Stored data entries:
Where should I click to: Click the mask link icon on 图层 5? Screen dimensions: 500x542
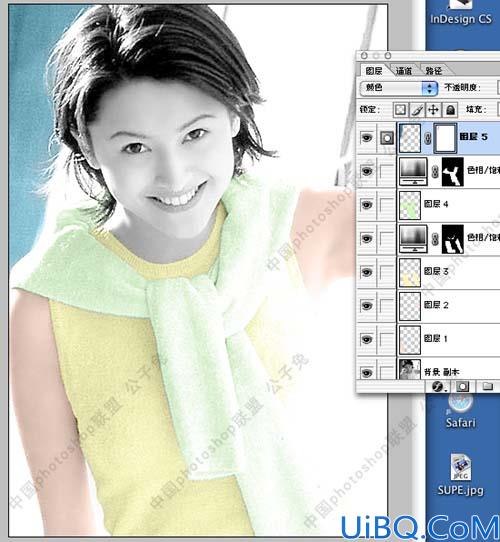(427, 138)
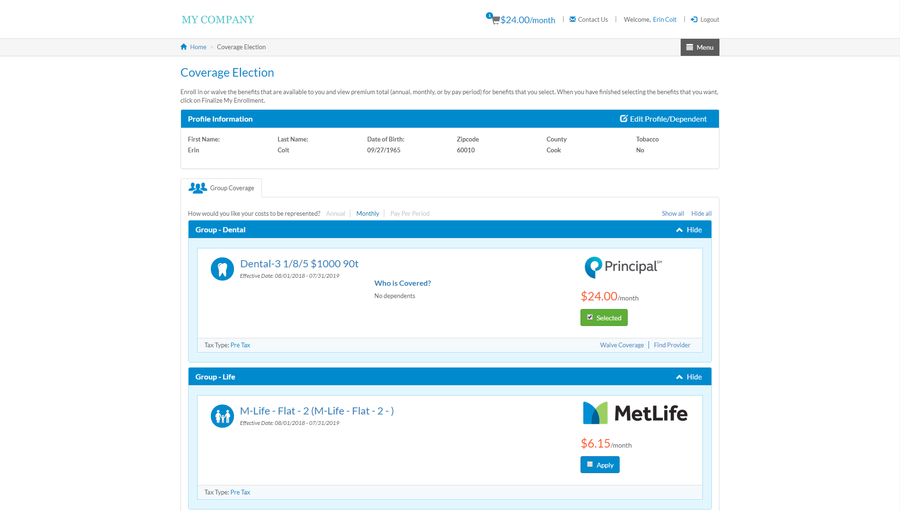Image resolution: width=900 pixels, height=511 pixels.
Task: Select Pay Per Period cost view
Action: (410, 214)
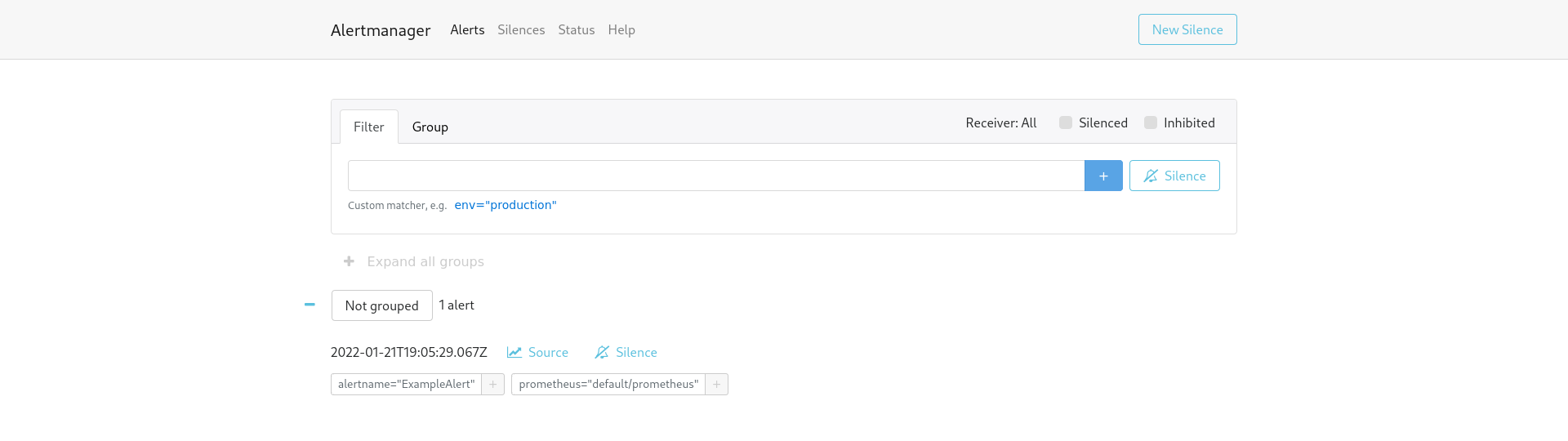Image resolution: width=1568 pixels, height=441 pixels.
Task: Click the env="production" example matcher link
Action: tap(505, 205)
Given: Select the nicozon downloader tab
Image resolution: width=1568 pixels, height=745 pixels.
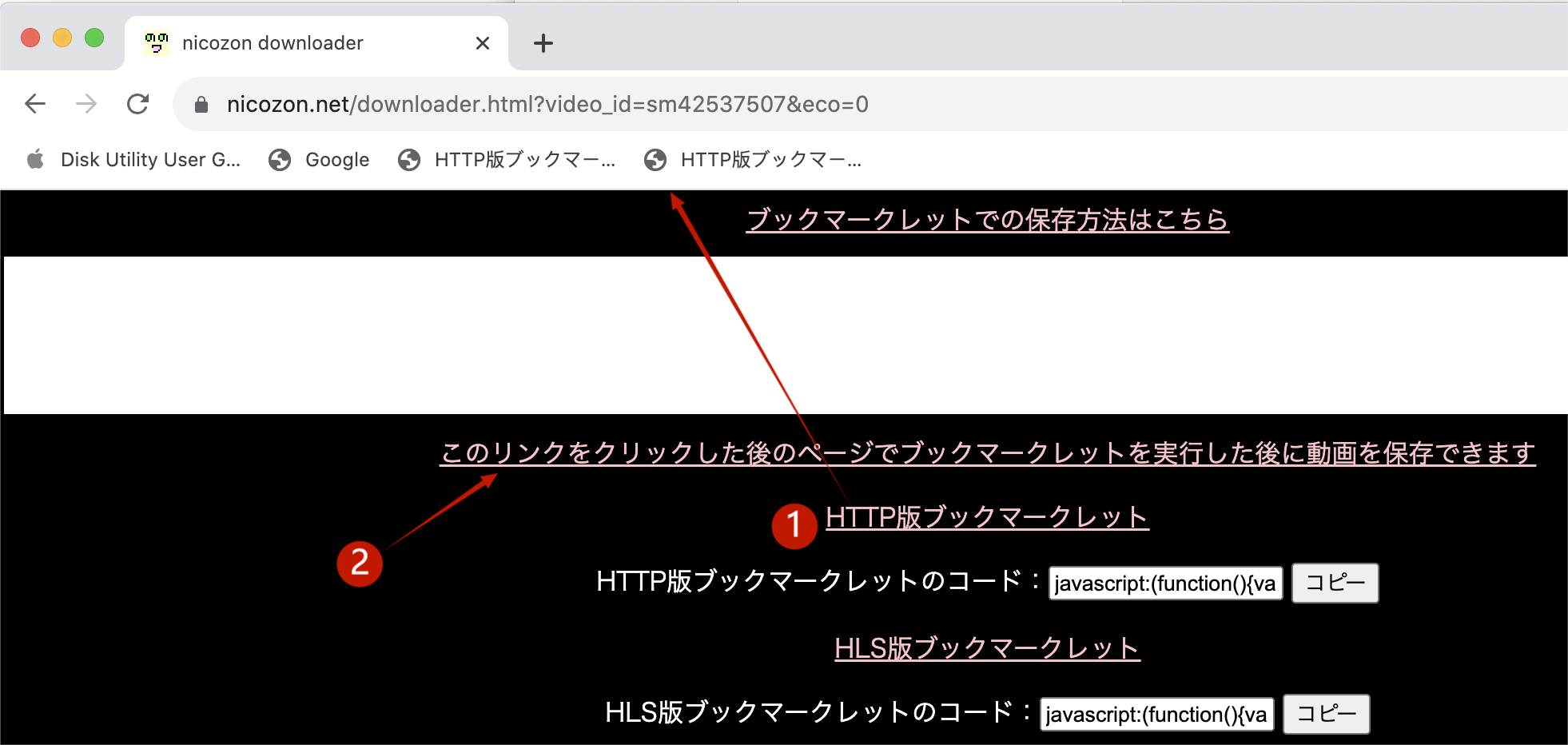Looking at the screenshot, I should click(x=272, y=43).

* Your task: All of the records need repeating exactly, except for the pictures.

* Answer for this exercise:
Where should I click to: Click the mask link icon on 图层 5? Screen dimensions: 500x542
(427, 138)
Image resolution: width=900 pixels, height=511 pixels.
Task: Select Pay Per Period cost view
Action: (410, 214)
Image resolution: width=1568 pixels, height=441 pixels.
Task: Click the env="production" example matcher link
Action: tap(505, 205)
Given: Select the nicozon downloader tab
Image resolution: width=1568 pixels, height=745 pixels.
Looking at the screenshot, I should click(x=272, y=43).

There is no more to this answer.